Hawaiian Hula

The Hula - Hawaii's Indigenous Dance

Hawaiians as a culture and as a people like to talk story. Kapunas, or chiefs, told stories to their peoples as a way of teaching about life and custom. These stories were part of the Hawaiian oral tradition. The hula, an indigenous dance, is a means of telling a story. The dance is accompanied by a chant, or mele. There are two very distinct styles of hula; the style created by the original Polynesian inhabitants, called Kahiko Hula, and the newer style, which was created in the 19th and 20th centuries after western influence, which is called the Auana style.

The Polynesians came to the Hawaiian Islands from the Southeast Pacific by handcrafted canoes. They settled on the lush fertile islands and worshipped their gods by dancing the hula. Laka is the patron goddess of the hula, and hula was danced for the benefit of another goddess, known as Pele. For many generations, those training to dance the hula underwent a very strict and rigorous course of study.

The school for hula, or Halau Hula, enforced student rules, such as no haircuts and no fingernail cutting. Graduating students underwent purification rituals and were cleansed in the seawater. Afterwards, there was a large luau, or feast, to celebrate their accomplishment. All family members were invited to celebrate along with the hula celebrants. Today Halau Hula still exists and serves to continue the traditional dance heritage. And as it has always been, graduation is celebrated with food and dance.

The Hula's Origins

The hula began as a way to worship the gods. In olden days, the hula was danced on a platform, which had an altar to the goddess Pele on it. The traditional costumes were comprised of leis (flower necklaces), a pau (skirt) and ankle bracelets of whalebone or dogteeth.
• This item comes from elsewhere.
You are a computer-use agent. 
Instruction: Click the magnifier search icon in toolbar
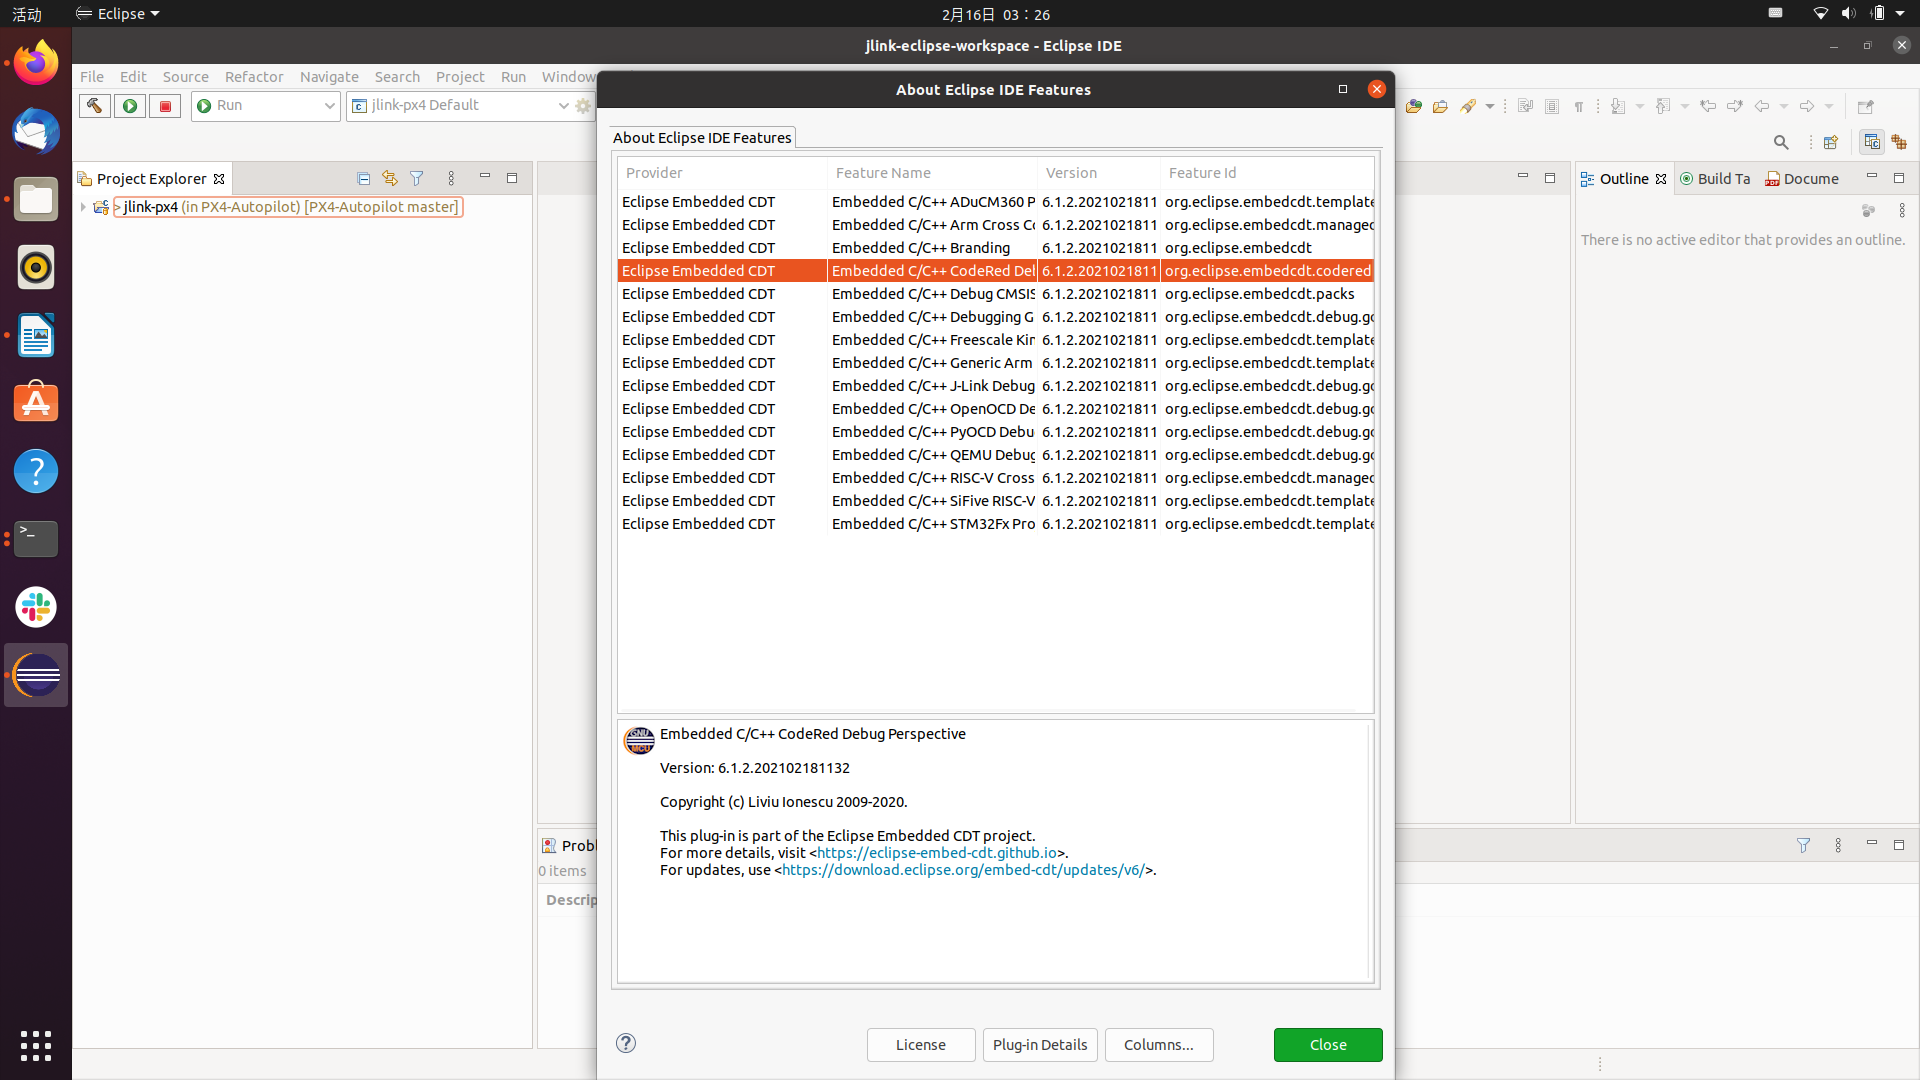pos(1781,143)
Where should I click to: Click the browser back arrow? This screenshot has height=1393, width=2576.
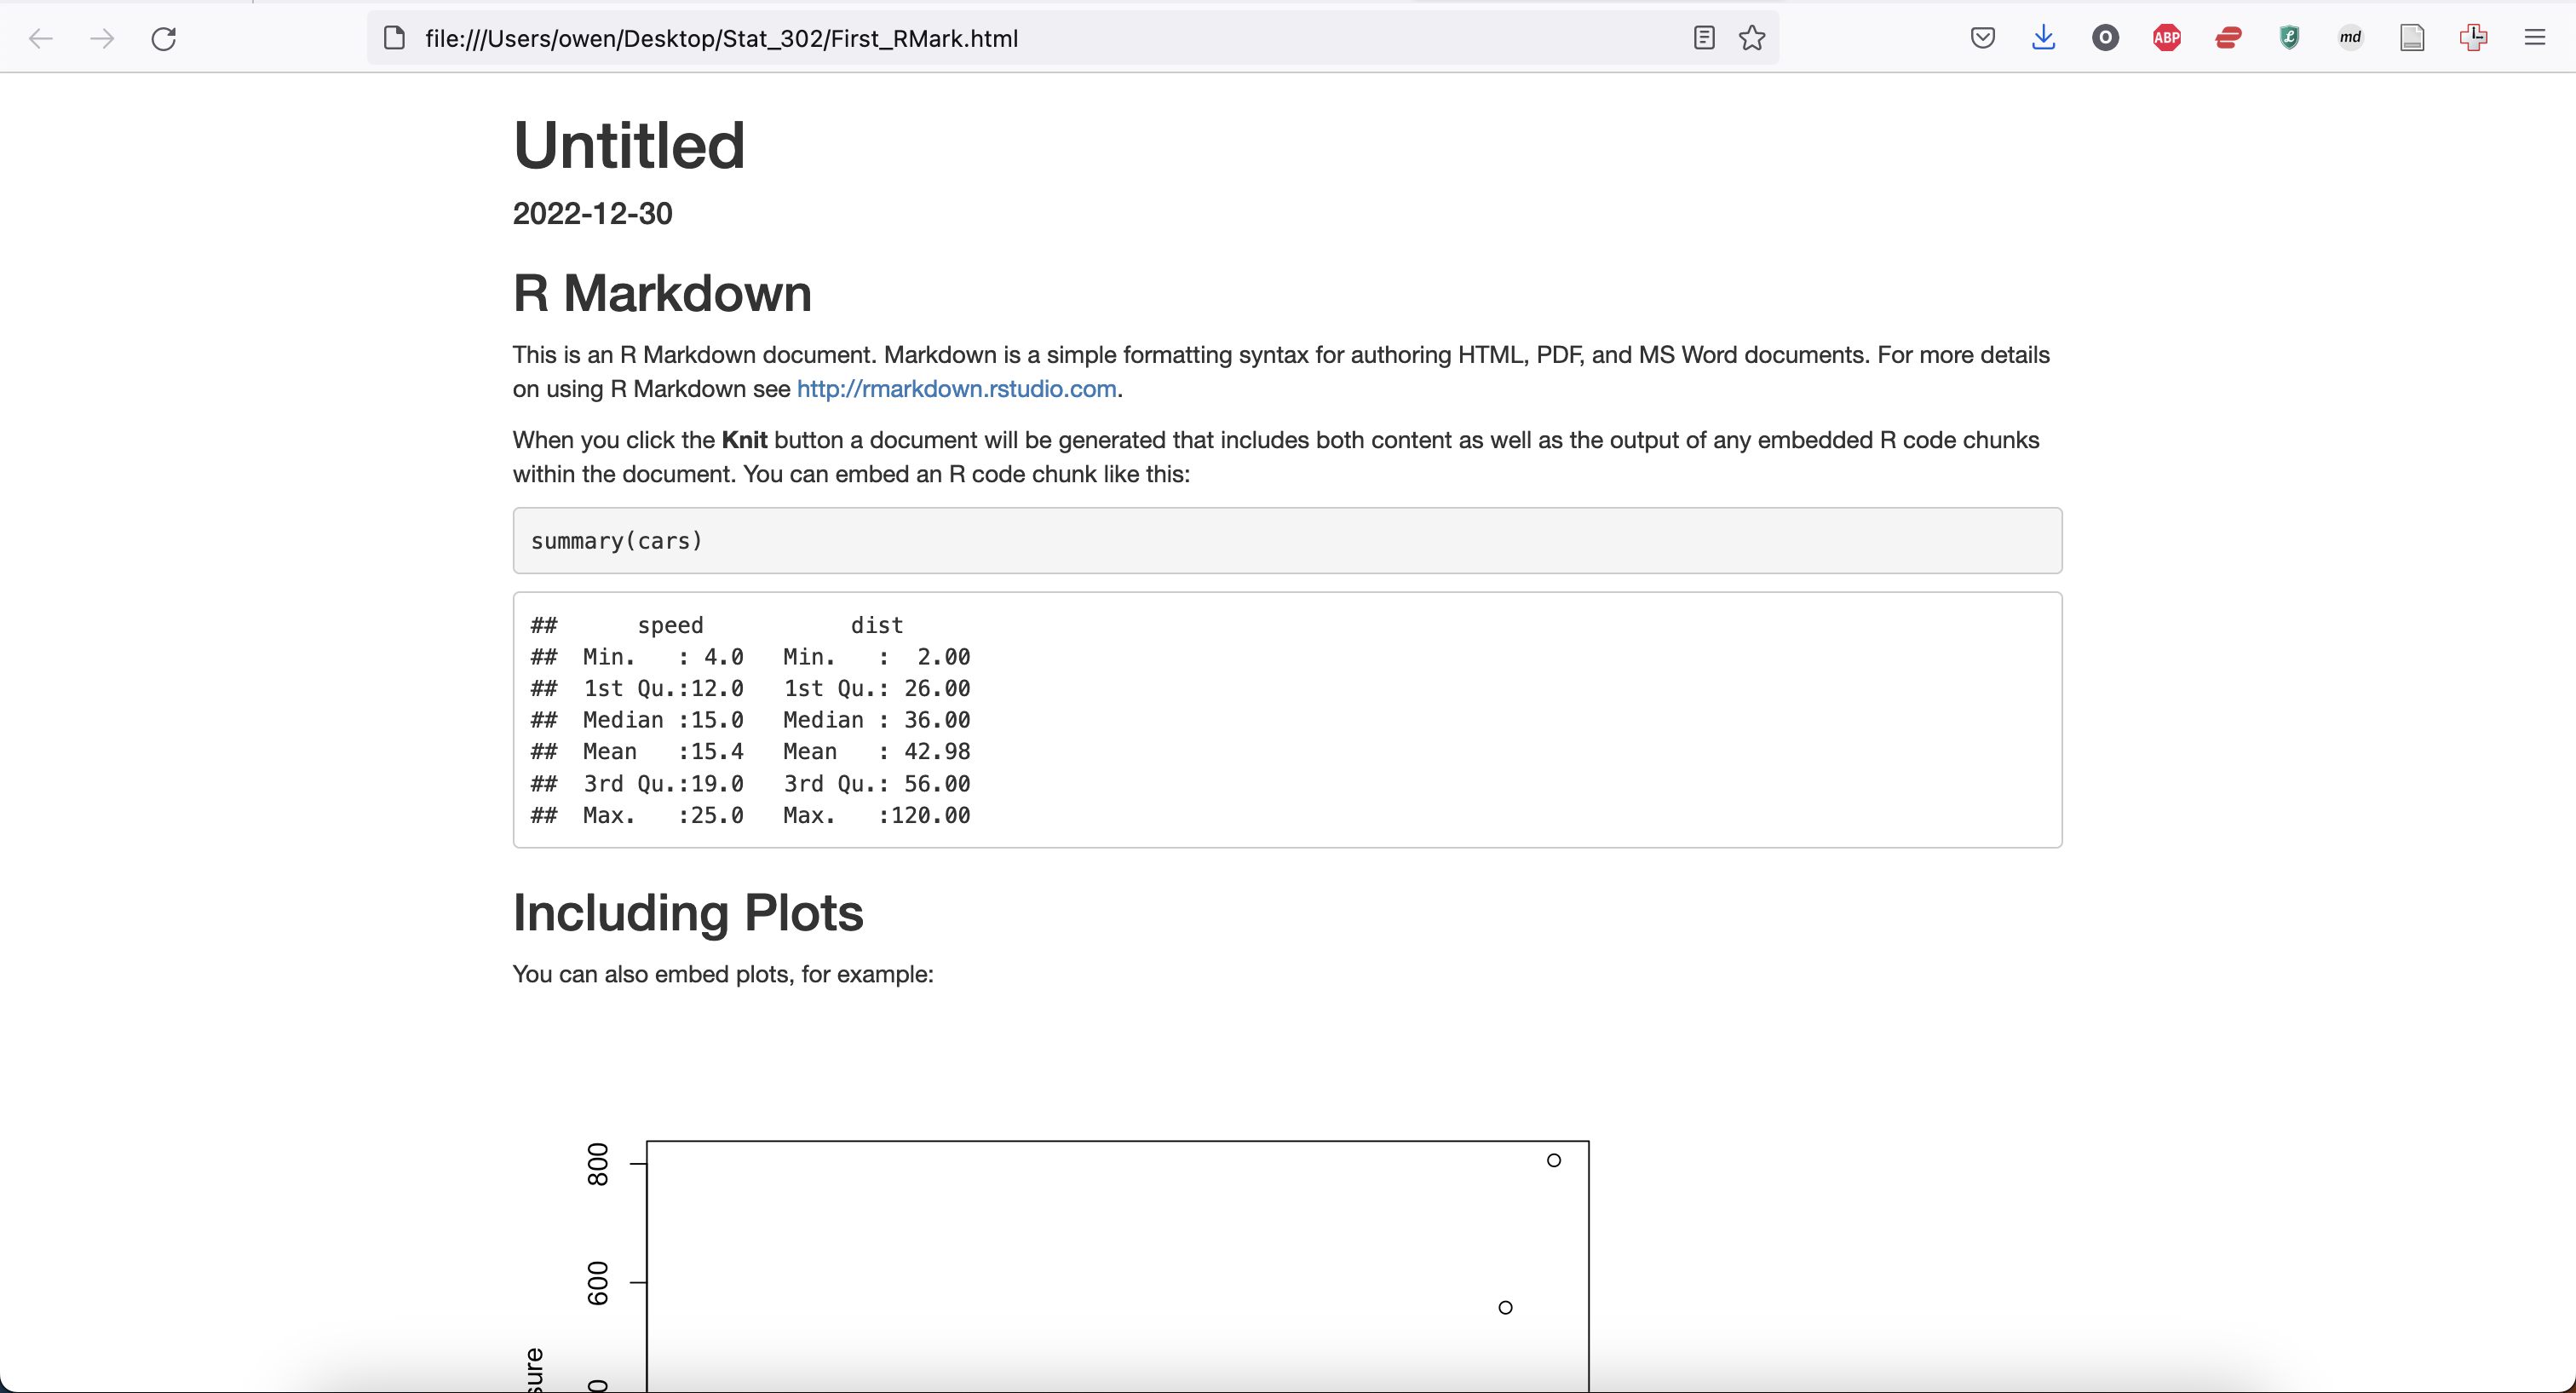coord(40,39)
Today costumes are more modest and Halau Hula schools require long skirts and a top, or graceful muumuu for women, while men can choose between pants and a malo, a wrapped cloth.

Men and women were participants in the hula as they are today, but the chanters, or singers, were and are male. The chant, or mele, recounts the story, while the hula or dance acts out or emphasizes parts of the story with choreographed hand movements and repetitive footwork. The hula that men dance is more vigorous than the languid dances the women perform.

The hula performance is accompanied by instruments. The music helps to keep the graceful rhythm for the dancers as well as the chanters. Traditionally, gourds, bamboo pipes, sticks and rattles were used to create music. A single gourd drum called an ipu was later followed by a double-gourd drum called an ipu heke. The anklets of dogteeth worn around the legs were also considered to be an instrument of music. In the modern era, the ukulele is used to keep rhythm, and today, guitars and a bass may also be used to add depth to the sound and enhance the rhythm.

The Hula's Denunciation and Rebirth

With the arrival of the missionaries in the early 1800s, the role of the hula started to change. The Protestant missionaries denounced the hula as pagan, and soon its performance was banned. The missionaries decried the gyrations, the scantily clad dancers and the worship to multiple gods. The Hawaiian royalty were encouraged to denounce the hula also, which they soon did. But the hula did not die. It was danced in secret and quietly passed down through families.

With the advent of King David Kalakaua, the hula was resurrected and slowly began to take on a change. King Kalakaua was a great proponent of all of the traditional Hawaiian arts and crafts. The hula that soon evolved was called Hula Kui, or old and new, because it combined the ancient traditional style with newer interpretations of older dances.

With the advent of tourism as a business to Hawaii in the early twentieth century, the hula again underwent a change. Hula was depicted in films, as graceful swaying to soft melodic music so very unlike the real hula. Songs were written for this newest kind of hula, and many beautiful and fanciful costumes were created for the tourist trade. Most popular were cellophane skirts and sweet romantic songs were sung for the tourists' benefit. Halau Hulas were still teaching the more traditional style, which was practiced by older members of families. Traditional hula garb is more modest and the Hollywood version of the hula and the costumes does not depict the true hula.

The Hula Today

Today there are two major hula events held every year. One is called the Merrie Monarch Festival, where hula teams compete; male and female teams compete for prizes. Also, a Miss Aloha Hula is crowned every year. The other is the King Kamehameha Traditional Hula Event and Chant Competition, which is held every June.

No matter how many times the hula has undergone change, it remains an important part of local culture and can be enjoyed as a participant or viewer.